En entreprise, nous conseillons aussi de mettre en place des guardrails, des règles de contrôle qui encadrent les sorties de l’IA. Par exemple, si on lui demande de reclasser des produits dans un référentiel technique, on définit à l’avance la liste des réponses possibles, et toute sortie en dehors de ce cadre est bloquée. Cela permet de limiter les « hallucinations » et de garantir la conformité des résultats.
Et comment anticiper les évolutions de la réglementation européenne ?
L’IA Act repose sur des principes de bon sens, qui rappellent en réalité les fondamentaux de tout projet informatique : savoir sur quelles données s’exécute le système, tester les sorties avant la mise en production, valider les étapes de supervision et de gouvernance. Si on applique ces bonnes pratiques, on est déjà conforme à 80 % des exigences.
En revanche, certains sujets juridiques restent flous, notamment le droit d’auteur. Et il faut rester attentif aux interdits, qui peuvent évoluer. Par exemple, en France, l’intelligence émotionnelle appliquée aux salariés est interdite, alors que des startups américaines la commercialisent.

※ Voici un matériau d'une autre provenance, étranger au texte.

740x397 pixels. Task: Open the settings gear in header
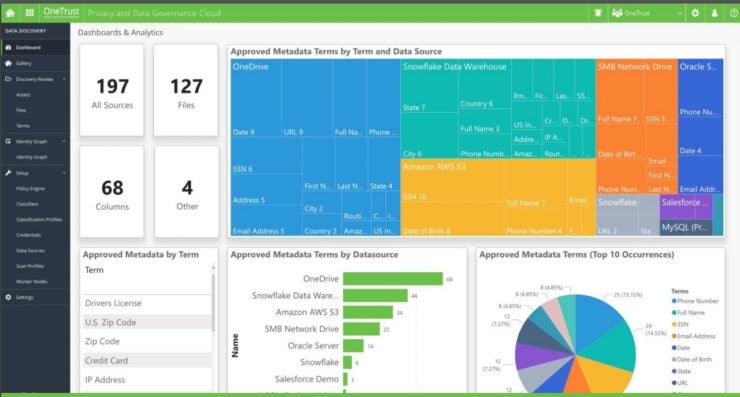tap(695, 13)
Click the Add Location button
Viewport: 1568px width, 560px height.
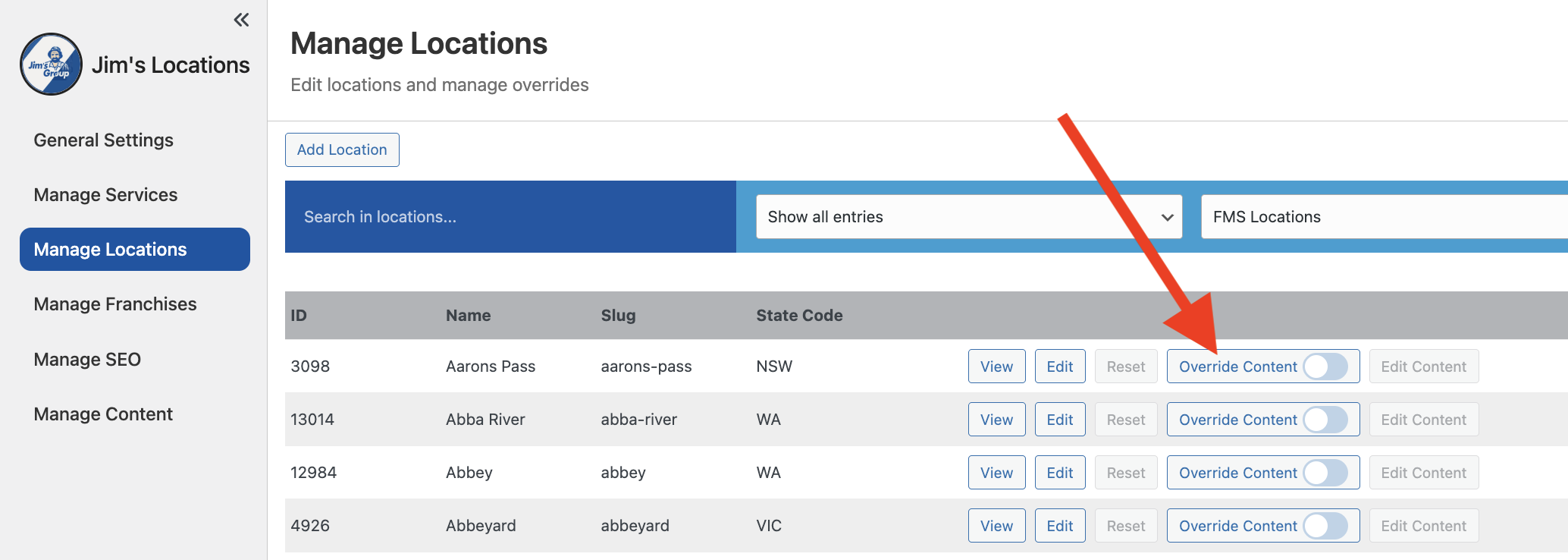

C’est donc aux services juridiques, aux départements éthiques ou au DPO, demain au DPO AI, d’assurer cette veille et de diffuser les règles au sein de l’entreprise.
Pour conclure, est-il possible de déployer vite et bien l’IA en entreprise ? Quels conseils donneriez-vous aux directions ?
Oui, c’est possible, mais à condition de bien préparer le terrain. Il faut d’abord se doter d’un framework clair. La première étape consiste à classifier les usages : général, sensible ou critique. Les usages généraux peuvent être déployés rapidement, à condition de vérifier la bonne gestion des droits d’accès aux données.
Pour les cas plus sensibles, il faut passer par un vrai processus de gouvernance. L’IA n’est pas un projet informatique comme un autre : il faut des chefs de projet formés à ses spécificités. Concrètement, les entreprises doivent savoir classifier les finalités, sécuriser les accès à l’information, former des équipes dédiées et encadrer les usages une fois en production.
Avec ces bases, on peut aller vite : 80 % des cas d’usage simples se mettent en place en quelques jours. Le plus long n’est pas de configurer la technologie, mais de sécuriser son déploiement. Les cas plus complexes, eux, nécessitent des développements spécifiques et peuvent prendre plusieurs mois.
Il ne faut pas avoir peur d’y aller. L’IA est une transition technologique incontournable, qui apportera des gains de productivité et permettra de recentrer les collaborateurs sur des tâches à plus forte valeur ajoutée. Mais ce n’est pas une technologie neutre : il faut la déployer de manière responsable, en tenant compte de la réglementation, des enjeux de responsabilité, et en formant l’ensemble des salariés.